L’Hypothèse impossible X Le Corps de l’Ogre – 3
Il était une fois
Le brouillard a augmenté et les toits des quartiers pavillonnaires prennent l’air d’être bâtis à même les nuages.
Le pavillon en briques rouges de l’Usine où elle accourt est gris, morne et silencieux. La longue salle est éteinte ; l’air chaud est saturé d’odeurs de graisses ; il n’y a pas d’empreintes sur le sol semé de sciure ; rien de caché dans les placards ; rien au plafond. De la paille s’est décomposée dans des caisses. La sciure moisie par l’humidité colle après les pas. Il n’y a personne. A peu près personne. Les souris sont en nombre ; fuyant tellement vite que leurs pattes semblent se démultiplier le long de la maçonnerie et des tuyaux.
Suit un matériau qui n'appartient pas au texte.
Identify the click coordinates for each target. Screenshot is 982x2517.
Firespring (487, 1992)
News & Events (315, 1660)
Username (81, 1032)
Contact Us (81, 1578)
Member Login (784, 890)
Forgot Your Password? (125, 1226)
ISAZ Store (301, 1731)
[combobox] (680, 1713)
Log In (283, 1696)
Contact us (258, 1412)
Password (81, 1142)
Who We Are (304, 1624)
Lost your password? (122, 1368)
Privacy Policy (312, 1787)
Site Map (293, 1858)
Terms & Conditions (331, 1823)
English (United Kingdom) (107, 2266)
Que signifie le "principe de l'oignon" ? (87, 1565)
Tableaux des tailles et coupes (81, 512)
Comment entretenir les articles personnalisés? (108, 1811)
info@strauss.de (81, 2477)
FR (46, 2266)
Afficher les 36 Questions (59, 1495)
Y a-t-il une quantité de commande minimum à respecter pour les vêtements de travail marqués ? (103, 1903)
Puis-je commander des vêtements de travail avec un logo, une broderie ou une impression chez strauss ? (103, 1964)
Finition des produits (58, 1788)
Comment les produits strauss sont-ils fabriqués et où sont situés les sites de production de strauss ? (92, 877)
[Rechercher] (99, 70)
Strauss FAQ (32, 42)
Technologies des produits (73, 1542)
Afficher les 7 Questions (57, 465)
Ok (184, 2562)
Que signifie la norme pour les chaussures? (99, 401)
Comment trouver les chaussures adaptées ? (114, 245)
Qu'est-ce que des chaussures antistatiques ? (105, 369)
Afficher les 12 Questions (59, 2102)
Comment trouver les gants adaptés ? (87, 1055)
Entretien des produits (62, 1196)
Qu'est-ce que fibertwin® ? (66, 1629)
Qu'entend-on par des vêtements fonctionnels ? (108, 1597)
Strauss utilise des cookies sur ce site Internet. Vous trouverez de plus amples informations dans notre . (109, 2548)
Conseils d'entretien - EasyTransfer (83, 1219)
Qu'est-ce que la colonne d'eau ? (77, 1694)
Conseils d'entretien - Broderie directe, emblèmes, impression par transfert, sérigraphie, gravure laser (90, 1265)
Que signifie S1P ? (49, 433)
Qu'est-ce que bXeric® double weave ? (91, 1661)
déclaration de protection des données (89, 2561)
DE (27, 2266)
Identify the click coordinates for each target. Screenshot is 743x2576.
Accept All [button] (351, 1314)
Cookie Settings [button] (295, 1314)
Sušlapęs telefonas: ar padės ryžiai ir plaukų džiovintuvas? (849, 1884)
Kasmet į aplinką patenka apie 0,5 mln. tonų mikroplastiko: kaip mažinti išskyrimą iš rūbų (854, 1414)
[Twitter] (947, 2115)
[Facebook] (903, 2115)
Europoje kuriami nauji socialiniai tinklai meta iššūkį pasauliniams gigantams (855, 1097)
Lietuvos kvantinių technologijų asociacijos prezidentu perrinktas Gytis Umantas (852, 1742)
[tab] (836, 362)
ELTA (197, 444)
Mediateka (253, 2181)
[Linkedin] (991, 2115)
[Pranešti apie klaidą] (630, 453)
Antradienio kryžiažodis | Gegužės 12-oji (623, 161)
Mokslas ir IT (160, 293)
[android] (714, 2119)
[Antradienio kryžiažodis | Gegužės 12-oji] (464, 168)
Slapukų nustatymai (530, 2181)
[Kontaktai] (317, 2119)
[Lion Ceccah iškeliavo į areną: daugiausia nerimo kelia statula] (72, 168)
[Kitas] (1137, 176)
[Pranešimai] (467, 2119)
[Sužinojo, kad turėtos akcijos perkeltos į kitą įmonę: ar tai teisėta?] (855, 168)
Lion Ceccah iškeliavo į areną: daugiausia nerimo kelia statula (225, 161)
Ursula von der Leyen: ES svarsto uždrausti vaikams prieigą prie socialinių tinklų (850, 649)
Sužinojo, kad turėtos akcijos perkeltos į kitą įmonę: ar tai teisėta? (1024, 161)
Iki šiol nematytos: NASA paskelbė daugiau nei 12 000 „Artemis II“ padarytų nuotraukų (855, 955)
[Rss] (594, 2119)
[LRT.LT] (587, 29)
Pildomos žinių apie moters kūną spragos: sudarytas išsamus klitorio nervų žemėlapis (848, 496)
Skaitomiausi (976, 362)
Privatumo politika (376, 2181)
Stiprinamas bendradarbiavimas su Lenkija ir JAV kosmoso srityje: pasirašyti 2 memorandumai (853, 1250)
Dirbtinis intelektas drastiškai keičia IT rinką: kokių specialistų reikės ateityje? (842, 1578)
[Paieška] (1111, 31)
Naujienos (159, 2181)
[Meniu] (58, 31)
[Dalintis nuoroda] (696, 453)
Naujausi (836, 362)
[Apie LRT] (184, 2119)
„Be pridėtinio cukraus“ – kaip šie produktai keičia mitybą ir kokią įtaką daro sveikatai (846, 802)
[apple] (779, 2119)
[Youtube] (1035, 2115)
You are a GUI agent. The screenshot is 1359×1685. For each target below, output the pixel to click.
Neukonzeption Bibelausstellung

Un escalier de bois en colimaçon, énorme, creusé à même un chêne centenaire, se perd dans le plancher. Comme les marches sont en hélice, à chaque fois qu’elle fait un tour supplémentaire pour descendre, elle voit une casserole fumante en dessous, qui lui semble se rapprocher par saccades successives.
Ce serait une cuisine charmante, un vrai ménage de poupée – si les meubles n’étaient pas démesurés, le jeu de chaises digne des fessiers de géants, des sets de table en dentelle semblables à des lacs blancs, des bibelots en nombre et de la taille du bétail : un nuage de vapeur de chocolat chaud flotte sur une assemblée de souris et d’ours en peluche, de princesses et de gnomes, qui occupent les sièges de la table d’hôte et toute la longueur d’un banc mural et jusqu’aux marches de l’escalier.
Elle se faufile avec précaution entre les grandes poupées assises sur les degrés. Elle doit reconnaître qu’elle a peur de les réveiller et qu’un cri de protestation ne la paralyse à jamais au milieu d’une assemblée de figures de faïence, de cuir ou de son. Il y a sept sièges devant la table en acacia, par ordre décroissant de grandeur. Ils sont presque tous vides. Le plus petit est muni de fers et de lanières de cuir. Un vilain masque de courroies jaunes est abandonné sur la chaise de contention. Un homme massif occupe le plus grand, au bout de la rangée, un trône de maroquin olive, d’où il se lève et s'avance, de plus en plus grand et lourd plus il avance.
– Nous avons la chance d’avoir notre singulière Gribouille parmi nous.
Il a une longue blouse blanche de docteur ou d’infirmier. Un masque rouge ne permettrait pas de l’identifier, s'il ne s'agissait, bien sûr, de l’Ogre.
– Alors, mon gros bubon ? Tu viens chercher ton chocolat ? Tu aimes le chocolat ! Il n'y en a pas une qui n'aime le chocolat !
L’Ogre lui fait un clin d’œil, un tas de clins d’œil, tout un frissonnement de paupières, perceptible sous les fentes du masque – sans doute satisfait, approbatif, bonhomme. En fait, ce n’est pas un masque, à bien y réfléchir. Ses joues sont devenues trop rouges, comme s’il avait la tête à l’envers, le sang lui descendant au visage, quand il se penche sur Gribouille.
Elle a pourtant de quoi balancer ce salaud dans le mur de la cuisine ; mais il s'agit de chocolat et il y a en elle une dimension qui est comme le baiser de Judas, c’est tentant, la faiblesse, oh ! pas la lâcheté, mais ce goût d’être faible, si suave.
L’Ogre n’est pas de ces hommes que la folie rend impuissants. Il pose une main sur la pointe du capuchon et veut l’écraser à pleins doigts ; elle repousse ces doigts un à un ; les replie sur la paume ; les rentre ; les casse. Il souffle dessus comme s'il y avait froid.
Il baisse la tête d’un air soudain préoccupé, en fouillant encore de son autre main sa braguette, machinalement, comme si son ventre le démangeait. Une erreur. Une toute petite erreur.
Le sang qu’il piétine a déjà gagné plusieurs des dalles sur la mosaïque blanche du carrelage.